From: William Loughborough <love26@gorge.net>
Date: Wed, 30 Aug 2000 06:56:27 -0700
Message-ID: <39AD128B.DEED3BD6@gorge.net>
To: ig <w3c-wai-ig@w3.org>
One news item says: "'We [Adobe] have a strong position with the
publishing industry. Microsoft is unknown, unproven, and not trusted."
Eschbach added that another clear advantage of using Adobe's PDF format
is that users can download content across multiple platforms to view on
a wide variety of devices. "Cross-platform ability is hugely important.
Just supporting a Windows platform is not enough." Microsoft in turn,
touted its digital rights management software and focus on e-book piracy
protection: "That was the principal mistake that the music industry
made," said Microsoft VP Dick Brass. "Our industry won't make the same
mistake... We'll beat the pirates to market." (Wired.com 28 Aug 2000)

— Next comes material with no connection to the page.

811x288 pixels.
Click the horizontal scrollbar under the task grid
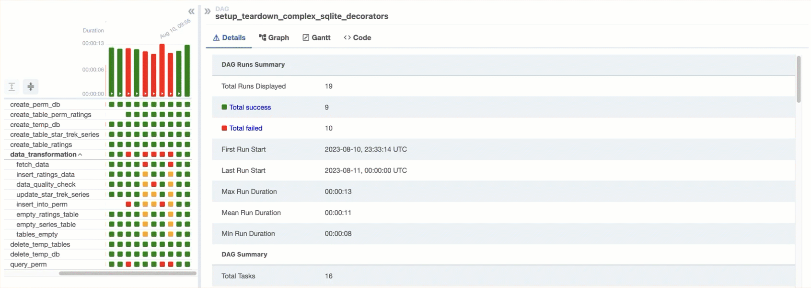tap(127, 273)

WL: WAI has folks who participate in various efforts to preclude the
possible (likely) proliferation of competing standards in this vital
effort for the future. Since it is likely that much of the distribution
of and information about these materials will take place on the Web, it
is vital that we learn about these efforts at standardization and let
the views of how this might affect accessibility issues.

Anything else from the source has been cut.